*What the exercise asks*. Reprint all entries without any alteration.

Supplied records Block Start

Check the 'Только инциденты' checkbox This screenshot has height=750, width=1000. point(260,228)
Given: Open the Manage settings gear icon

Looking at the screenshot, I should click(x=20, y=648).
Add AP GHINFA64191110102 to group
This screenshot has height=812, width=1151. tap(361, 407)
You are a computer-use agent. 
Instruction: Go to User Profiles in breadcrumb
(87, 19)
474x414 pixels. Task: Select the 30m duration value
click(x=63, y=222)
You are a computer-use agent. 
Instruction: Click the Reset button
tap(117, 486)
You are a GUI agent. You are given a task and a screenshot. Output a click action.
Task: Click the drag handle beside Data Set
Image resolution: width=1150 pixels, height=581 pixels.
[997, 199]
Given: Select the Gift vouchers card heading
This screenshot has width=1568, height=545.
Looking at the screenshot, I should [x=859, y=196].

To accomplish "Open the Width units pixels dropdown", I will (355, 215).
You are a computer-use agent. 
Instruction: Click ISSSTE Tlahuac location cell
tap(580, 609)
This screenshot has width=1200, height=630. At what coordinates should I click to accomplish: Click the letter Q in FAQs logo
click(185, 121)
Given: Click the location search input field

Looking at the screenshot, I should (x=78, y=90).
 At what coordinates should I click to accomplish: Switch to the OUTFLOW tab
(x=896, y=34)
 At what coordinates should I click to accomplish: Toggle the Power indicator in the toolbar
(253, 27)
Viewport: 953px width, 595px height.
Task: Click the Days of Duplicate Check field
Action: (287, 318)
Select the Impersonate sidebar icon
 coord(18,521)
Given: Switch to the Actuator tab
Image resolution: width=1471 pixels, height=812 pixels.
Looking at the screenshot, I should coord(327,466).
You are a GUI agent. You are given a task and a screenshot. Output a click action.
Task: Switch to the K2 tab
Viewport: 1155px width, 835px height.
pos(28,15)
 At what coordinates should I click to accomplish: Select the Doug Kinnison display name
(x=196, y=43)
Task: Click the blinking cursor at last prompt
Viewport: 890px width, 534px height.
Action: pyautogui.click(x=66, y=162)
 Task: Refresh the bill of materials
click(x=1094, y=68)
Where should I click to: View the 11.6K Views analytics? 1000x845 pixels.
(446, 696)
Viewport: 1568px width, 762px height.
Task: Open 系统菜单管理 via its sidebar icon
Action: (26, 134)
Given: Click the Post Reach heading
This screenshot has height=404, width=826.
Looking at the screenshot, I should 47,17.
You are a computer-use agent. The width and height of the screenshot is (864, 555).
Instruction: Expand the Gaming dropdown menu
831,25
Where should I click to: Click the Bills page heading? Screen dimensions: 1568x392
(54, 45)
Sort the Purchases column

Supplied records Block End

*Result for this exercise*.
Check the 'Только инциденты' checkbox This screenshot has height=750, width=1000. point(260,228)
Given: Open the Manage settings gear icon

Looking at the screenshot, I should click(x=20, y=648).
Add AP GHINFA64191110102 to group
This screenshot has height=812, width=1151. tap(361, 407)
You are a computer-use agent. 
Instruction: Go to User Profiles in breadcrumb
(87, 19)
474x414 pixels. Task: Select the 30m duration value
click(x=63, y=222)
You are a computer-use agent. 
Instruction: Click the Reset button
tap(117, 486)
You are a GUI agent. You are given a task and a screenshot. Output a click action.
Task: Click the drag handle beside Data Set
Image resolution: width=1150 pixels, height=581 pixels.
[997, 199]
Given: Select the Gift vouchers card heading
This screenshot has width=1568, height=545.
Looking at the screenshot, I should [x=859, y=196].

To accomplish "Open the Width units pixels dropdown", I will (355, 215).
You are a computer-use agent. 
Instruction: Click ISSSTE Tlahuac location cell
tap(580, 609)
This screenshot has width=1200, height=630. At what coordinates should I click to accomplish: Click the letter Q in FAQs logo
click(185, 121)
Given: Click the location search input field

Looking at the screenshot, I should (x=78, y=90).
 At what coordinates should I click to accomplish: Switch to the OUTFLOW tab
(x=896, y=34)
 At what coordinates should I click to accomplish: Toggle the Power indicator in the toolbar
(253, 27)
Viewport: 953px width, 595px height.
Task: Click the Days of Duplicate Check field
Action: (287, 318)
Select the Impersonate sidebar icon
 coord(18,521)
Given: Switch to the Actuator tab
Image resolution: width=1471 pixels, height=812 pixels.
Looking at the screenshot, I should coord(327,466).
You are a GUI agent. You are given a task and a screenshot. Output a click action.
Task: Switch to the K2 tab
Viewport: 1155px width, 835px height.
pos(28,15)
 At what coordinates should I click to accomplish: Select the Doug Kinnison display name
(x=196, y=43)
Task: Click the blinking cursor at last prompt
Viewport: 890px width, 534px height.
Action: pyautogui.click(x=66, y=162)
 Task: Refresh the bill of materials
click(x=1094, y=68)
Where should I click to: View the 11.6K Views analytics? 1000x845 pixels.
(446, 696)
Viewport: 1568px width, 762px height.
Task: Open 系统菜单管理 via its sidebar icon
Action: (26, 134)
Given: Click the Post Reach heading
This screenshot has height=404, width=826.
Looking at the screenshot, I should 47,17.
You are a computer-use agent. The width and height of the screenshot is (864, 555).
Instruction: Expand the Gaming dropdown menu
831,25
Where should I click to: Click the Bills page heading? Screen dimensions: 1568x392
(54, 45)
Sort the Purchases column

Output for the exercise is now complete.